Stated task 1: In the beekeeping thread below, how much did RickR charge the contractor for the job?

Page:
====

# Labor Day Weekend Cut-Out - Part 1



## RickR (Mar 19, 2010)

Part 2

Here I am lowering the hive prior to vacuuming up the stragglers.




























My trusty old homemade vac finally let me down. One of the screens on the inner box blew out. Fortunately I didn't need a second box, and the bees were okay. Time to upgrade to a sturdier version.



















Ready to pack up and head for home.










Shaking everybody out into their new home.




























And that's that. Welcome to the neighborhood.


----------



## Hogback Honey (Oct 29, 2013)

Thanks for sharing, that is really cool.


----------



## PatBeek (Jan 13, 2012)

Unbelievable.

Did they want it done for free?


----------



## Northwest PA Beekeeper (Mar 28, 2012)

Rick,

Very nice pictures! It was interesting to see the progress. If you don't mind me asking, how much did you charge for the job? It looks like it ended up being bigger than I would have thought.


----------



## RickR (Mar 19, 2010)

PatBeek said:


> Unbelievable.
> 
> Did they want it done for free?


 No. The contractor is a friend of mine, and didn't bat an eye when I gave him my estimate. I have done a few removals for free, but they were either extremely simple, or were for elderly folks who clearly could not afford to pay.


----------



## RickR (Mar 19, 2010)

Northwest PA Beekeeper said:


> Rick,
> 
> Very nice pictures! It was interesting to see the progress. If you don't mind me asking, how much did you charge for the job? It looks like it ended up being bigger than I would have thought.


It was bigger than I expected too. I thought the hive stopped about where the old cut out had been done. But it went on up several more feet.

I gave the contractor two prices. One price included the cost of renting and erecting the scaffolding myself. The second assumed that he would provide the scaffolding (it was already on-site anyway), and assistance in putting the scaffolding up. He chose option #2, and I charged $450.00 for the job. The next time I have to do that much climbing the fee will be higher.


----------



## angel (Jul 23, 2013)

RickR said:


> I have done a few removals for free, but they were either extremely simple, or were for elderly folks who clearly could not afford to pay.


Need to print this for my son. Values. +1


----------

====

Information shown:
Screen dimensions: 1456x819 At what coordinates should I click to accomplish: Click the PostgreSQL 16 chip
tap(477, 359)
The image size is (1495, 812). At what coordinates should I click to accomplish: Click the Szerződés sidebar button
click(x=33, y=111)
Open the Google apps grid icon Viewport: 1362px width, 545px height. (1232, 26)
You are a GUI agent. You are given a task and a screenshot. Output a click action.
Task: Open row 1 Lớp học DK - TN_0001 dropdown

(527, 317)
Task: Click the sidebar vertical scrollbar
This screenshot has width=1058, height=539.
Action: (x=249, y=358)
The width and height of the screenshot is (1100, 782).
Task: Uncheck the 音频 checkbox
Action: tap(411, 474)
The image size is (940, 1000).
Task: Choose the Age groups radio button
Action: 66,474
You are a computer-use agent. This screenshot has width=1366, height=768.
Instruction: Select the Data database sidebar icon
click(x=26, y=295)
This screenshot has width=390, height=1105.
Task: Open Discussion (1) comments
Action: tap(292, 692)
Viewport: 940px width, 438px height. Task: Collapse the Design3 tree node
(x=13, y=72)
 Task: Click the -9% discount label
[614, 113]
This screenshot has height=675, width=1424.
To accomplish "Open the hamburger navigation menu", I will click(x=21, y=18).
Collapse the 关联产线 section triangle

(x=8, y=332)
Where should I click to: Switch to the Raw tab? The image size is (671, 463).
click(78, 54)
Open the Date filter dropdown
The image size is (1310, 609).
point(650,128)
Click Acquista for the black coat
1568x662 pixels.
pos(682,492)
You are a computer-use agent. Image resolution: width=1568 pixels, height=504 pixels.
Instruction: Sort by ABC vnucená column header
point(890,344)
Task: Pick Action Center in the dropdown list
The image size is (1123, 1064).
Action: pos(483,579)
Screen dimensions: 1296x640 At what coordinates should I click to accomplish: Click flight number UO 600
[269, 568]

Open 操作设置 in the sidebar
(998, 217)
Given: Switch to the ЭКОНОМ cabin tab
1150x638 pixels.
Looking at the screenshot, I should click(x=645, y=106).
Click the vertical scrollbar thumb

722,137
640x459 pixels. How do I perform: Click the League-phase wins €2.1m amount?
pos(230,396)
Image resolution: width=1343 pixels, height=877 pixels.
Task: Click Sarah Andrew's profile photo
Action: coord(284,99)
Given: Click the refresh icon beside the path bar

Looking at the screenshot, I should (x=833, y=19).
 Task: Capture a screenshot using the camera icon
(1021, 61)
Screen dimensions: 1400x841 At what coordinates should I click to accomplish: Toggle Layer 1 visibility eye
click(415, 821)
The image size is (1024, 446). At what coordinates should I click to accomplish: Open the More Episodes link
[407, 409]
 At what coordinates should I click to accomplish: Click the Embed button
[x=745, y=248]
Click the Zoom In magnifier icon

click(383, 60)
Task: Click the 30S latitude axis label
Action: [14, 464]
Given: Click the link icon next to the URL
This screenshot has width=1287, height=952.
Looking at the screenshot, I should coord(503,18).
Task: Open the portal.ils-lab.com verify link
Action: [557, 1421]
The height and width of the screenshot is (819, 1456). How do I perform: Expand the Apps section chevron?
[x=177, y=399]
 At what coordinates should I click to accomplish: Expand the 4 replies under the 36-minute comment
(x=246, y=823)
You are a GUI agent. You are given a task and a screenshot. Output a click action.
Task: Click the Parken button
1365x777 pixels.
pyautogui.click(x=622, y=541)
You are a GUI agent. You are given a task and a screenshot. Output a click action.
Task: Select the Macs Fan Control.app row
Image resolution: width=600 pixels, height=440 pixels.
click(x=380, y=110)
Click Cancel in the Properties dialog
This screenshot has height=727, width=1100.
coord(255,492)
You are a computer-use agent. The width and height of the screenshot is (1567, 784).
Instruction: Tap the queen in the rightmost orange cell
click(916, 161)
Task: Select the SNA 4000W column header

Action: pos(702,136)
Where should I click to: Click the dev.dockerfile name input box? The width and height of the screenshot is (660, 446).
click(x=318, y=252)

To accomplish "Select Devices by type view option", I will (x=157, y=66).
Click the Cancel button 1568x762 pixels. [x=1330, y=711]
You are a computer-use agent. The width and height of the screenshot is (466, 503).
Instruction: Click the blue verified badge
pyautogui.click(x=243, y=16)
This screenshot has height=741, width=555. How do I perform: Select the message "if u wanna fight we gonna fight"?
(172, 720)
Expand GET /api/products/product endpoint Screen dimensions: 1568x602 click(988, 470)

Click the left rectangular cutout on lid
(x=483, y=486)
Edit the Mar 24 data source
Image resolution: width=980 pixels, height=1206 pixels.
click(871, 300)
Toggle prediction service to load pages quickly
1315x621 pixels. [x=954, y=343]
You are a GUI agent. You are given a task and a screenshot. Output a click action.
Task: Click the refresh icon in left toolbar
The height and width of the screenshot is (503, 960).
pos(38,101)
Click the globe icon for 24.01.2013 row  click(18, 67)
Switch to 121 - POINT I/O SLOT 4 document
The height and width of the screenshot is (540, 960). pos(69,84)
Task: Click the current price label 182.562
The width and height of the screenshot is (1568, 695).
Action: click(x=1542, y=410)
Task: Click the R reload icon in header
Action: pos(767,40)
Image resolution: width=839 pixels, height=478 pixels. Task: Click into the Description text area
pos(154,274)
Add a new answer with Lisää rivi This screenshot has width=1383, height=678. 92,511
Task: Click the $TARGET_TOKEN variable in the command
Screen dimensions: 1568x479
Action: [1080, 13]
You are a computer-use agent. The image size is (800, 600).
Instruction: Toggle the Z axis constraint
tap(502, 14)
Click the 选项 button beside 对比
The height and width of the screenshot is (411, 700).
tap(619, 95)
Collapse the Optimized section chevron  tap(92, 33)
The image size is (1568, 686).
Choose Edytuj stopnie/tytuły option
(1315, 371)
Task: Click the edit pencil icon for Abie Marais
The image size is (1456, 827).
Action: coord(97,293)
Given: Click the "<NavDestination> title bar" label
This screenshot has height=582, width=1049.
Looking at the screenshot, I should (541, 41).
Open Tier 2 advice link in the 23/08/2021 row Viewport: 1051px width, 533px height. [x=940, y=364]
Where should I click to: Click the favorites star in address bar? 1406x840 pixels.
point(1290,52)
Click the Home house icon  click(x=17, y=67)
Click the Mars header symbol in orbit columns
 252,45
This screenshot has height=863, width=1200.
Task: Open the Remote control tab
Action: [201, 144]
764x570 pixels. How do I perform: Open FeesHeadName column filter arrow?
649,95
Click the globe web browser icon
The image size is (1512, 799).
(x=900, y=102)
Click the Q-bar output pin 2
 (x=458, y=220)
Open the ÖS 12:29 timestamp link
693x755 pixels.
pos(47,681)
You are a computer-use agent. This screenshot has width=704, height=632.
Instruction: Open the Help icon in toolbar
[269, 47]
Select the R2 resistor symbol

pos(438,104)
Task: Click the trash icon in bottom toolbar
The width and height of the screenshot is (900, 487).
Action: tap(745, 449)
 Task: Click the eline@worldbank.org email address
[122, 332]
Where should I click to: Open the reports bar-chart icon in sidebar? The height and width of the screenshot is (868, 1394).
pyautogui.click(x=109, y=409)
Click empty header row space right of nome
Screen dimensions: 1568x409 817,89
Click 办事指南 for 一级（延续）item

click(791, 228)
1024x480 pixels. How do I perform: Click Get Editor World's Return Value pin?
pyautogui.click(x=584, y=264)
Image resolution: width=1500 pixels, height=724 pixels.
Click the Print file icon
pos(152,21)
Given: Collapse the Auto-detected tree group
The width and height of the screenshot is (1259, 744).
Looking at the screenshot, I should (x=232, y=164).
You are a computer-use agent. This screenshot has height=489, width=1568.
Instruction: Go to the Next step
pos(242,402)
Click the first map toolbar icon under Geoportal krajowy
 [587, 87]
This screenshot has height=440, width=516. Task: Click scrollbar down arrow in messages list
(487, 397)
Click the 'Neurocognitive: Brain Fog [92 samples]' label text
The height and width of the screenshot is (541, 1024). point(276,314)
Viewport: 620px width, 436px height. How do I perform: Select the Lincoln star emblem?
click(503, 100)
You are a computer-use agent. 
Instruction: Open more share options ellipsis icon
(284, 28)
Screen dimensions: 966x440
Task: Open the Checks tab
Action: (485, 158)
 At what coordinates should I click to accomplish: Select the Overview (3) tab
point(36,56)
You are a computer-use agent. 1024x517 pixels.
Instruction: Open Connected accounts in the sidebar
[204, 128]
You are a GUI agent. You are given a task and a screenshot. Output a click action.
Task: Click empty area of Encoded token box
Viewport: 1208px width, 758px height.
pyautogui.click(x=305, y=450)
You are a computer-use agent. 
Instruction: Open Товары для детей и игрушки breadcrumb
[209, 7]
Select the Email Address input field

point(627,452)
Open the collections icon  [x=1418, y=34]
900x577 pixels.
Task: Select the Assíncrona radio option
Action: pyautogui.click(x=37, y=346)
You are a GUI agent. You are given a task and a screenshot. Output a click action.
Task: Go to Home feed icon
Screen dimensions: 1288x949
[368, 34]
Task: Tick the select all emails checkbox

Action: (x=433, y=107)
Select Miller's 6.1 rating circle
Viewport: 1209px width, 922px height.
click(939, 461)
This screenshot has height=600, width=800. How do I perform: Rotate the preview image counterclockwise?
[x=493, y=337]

====

Stated task 2: Reproduce the part of the rows that opens with the line containing "Expand GET /api/products/product" and closes with the line containing "Add a new answer", including both of those lines.

Written solution 1: $450.00

Written solution 2:
Expand GET /api/products/product endpoint Screen dimensions: 1568x602 click(988, 470)

Click the left rectangular cutout on lid
(x=483, y=486)
Edit the Mar 24 data source
Image resolution: width=980 pixels, height=1206 pixels.
click(871, 300)
Toggle prediction service to load pages quickly
1315x621 pixels. [x=954, y=343]
You are a GUI agent. You are given a task and a screenshot. Output a click action.
Task: Click the refresh icon in left toolbar
The height and width of the screenshot is (503, 960).
pos(38,101)
Click the globe icon for 24.01.2013 row  click(18, 67)
Switch to 121 - POINT I/O SLOT 4 document
The height and width of the screenshot is (540, 960). pos(69,84)
Task: Click the current price label 182.562
The width and height of the screenshot is (1568, 695).
Action: click(x=1542, y=410)
Task: Click the R reload icon in header
Action: pos(767,40)
Image resolution: width=839 pixels, height=478 pixels. Task: Click into the Description text area
pos(154,274)
Add a new answer with Lisää rivi This screenshot has width=1383, height=678. 92,511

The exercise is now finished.